Vaccine-associated AV block was reported in the literature following smallpox vaccination in 2003 13. In this particular case, a 56-year-old man was reported to have first-degree AV block and a negative cardiac biomarker on day 23 after vaccination. Likewise, intermittent incomplete right bundle branch block (RBBB) was reported in another patient after smallpox vaccination in 2009 14.
The nature of our patient's AV block after COVID-19 vaccination can be linked to the pathophysiology of heart blocks of various degrees associated with Lyme carditis. This was evident in an experiment in non-human primates injected with Borrelia burgdorferi strains showing an elevation in IgG and IgM levels in the recipients. There was a concomitant increase in complement membrane attack complex deposits 15. The reversible nature of Lyme carditis-AV block is due to the parallel reduction in the degree of inflammation over time in experimental mouse models 16. This broadens our understanding of the possible role of endomyocardial biopsy (EMB) in AV block associated with the COVID-19 vaccine. For now, EMB is not recommended for patients with COVID-19 infection and suspected myocarditis secondary to this infectious agent 17-18. However, as with its indication in early unexplainable AV blocks 19, EMB could be considered in patients with AV block after CO VID-19 vaccination. The prognostic importance of EMB in COVID-19 related AV blocks 20 needs further validation through randomized multicenter studies, as the evidence on this topic has not recently been reviewed.

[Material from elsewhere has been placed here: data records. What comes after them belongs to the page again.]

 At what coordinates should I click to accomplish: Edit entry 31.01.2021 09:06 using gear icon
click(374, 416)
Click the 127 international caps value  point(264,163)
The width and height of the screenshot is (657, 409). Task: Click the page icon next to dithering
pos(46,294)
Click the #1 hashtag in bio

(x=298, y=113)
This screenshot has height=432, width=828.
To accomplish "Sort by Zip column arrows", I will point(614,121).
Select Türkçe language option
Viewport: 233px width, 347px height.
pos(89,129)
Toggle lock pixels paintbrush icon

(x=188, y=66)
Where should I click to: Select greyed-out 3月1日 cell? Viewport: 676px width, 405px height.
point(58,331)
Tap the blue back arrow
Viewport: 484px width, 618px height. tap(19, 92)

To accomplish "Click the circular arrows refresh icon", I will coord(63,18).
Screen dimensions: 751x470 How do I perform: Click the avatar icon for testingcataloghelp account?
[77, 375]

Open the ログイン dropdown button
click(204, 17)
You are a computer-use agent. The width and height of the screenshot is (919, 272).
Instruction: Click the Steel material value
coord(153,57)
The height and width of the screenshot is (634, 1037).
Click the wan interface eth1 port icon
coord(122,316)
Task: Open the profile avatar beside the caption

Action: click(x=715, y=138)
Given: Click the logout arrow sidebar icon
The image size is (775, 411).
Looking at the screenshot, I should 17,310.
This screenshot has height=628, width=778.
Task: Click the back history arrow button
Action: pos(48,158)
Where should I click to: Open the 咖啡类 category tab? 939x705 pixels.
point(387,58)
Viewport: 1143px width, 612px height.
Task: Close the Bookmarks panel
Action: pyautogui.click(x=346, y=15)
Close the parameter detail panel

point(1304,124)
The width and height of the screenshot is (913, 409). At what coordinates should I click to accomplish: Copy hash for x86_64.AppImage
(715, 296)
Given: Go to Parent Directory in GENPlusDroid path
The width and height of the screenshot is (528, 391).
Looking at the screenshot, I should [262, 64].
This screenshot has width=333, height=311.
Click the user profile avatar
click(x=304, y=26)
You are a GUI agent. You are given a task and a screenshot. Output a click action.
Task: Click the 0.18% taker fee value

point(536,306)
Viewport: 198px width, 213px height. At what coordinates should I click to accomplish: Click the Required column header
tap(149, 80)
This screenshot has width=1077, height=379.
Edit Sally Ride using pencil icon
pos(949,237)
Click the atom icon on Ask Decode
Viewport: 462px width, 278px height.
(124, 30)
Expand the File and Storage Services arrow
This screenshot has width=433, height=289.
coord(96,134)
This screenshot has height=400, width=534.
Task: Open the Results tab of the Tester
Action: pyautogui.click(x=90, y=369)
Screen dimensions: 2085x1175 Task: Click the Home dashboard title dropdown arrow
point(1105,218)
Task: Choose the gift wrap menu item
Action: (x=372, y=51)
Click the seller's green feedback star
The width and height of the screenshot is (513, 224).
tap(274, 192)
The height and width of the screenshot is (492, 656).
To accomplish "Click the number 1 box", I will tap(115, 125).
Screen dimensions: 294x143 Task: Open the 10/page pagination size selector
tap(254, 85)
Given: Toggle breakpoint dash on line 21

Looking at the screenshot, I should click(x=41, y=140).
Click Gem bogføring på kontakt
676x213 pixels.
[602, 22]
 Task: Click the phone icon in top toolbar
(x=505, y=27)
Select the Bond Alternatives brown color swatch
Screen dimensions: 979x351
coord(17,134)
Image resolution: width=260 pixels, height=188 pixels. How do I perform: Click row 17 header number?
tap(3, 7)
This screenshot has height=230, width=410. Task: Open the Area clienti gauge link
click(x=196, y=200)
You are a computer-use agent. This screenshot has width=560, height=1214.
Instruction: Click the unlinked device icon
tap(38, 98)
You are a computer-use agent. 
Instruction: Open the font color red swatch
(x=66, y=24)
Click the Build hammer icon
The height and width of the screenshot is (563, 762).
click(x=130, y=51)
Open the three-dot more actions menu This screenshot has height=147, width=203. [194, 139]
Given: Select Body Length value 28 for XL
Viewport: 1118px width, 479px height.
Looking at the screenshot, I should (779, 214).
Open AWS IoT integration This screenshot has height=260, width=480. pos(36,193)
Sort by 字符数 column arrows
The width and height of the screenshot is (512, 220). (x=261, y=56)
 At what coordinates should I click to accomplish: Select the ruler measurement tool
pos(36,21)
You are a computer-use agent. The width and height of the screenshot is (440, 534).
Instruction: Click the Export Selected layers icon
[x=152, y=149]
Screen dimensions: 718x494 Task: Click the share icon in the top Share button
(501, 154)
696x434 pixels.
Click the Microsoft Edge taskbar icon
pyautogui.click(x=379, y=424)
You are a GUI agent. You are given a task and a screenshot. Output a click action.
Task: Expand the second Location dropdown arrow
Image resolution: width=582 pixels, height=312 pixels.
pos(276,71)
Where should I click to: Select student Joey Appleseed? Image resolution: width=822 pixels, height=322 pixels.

Our patient started to have symptoms 14 days after being vaccinated with COVID-19. The timeline is within the first 28 days between vaccination and the onset of AV block, as well as other conduction disorders, and thus points to a direct association. Patients whose conduction system is already affected likely have a greater risk of worsening AV block after receiving the vaccine; however, this question will need to be addressed through studies and reviews.
The role of steroids and other immunosuppressants in the management of COVID-19 vaccine related AV block needs more research. Given the wide use of vaccination in the general population, including patients with underlying heart disease, it is essential to adequately evaluate these cases. Physicians should be aware of the possibility of worsening AV block after vaccination. This case is limited by not having been able to order an endomyocardial biopsy. However, there are no strong or moderate quality recommendations regarding this. The questions to be answered so far have to do with determining the treatment strategies with the best results, as studies with representative samples are lacking, and the quality of the available scientific evidence is low. For now, the patient is stable after placement of a pacemaker device from a recognized manufacturer, with optimal response. She is completely asymptomatic and has returned fully to her activities of daily life.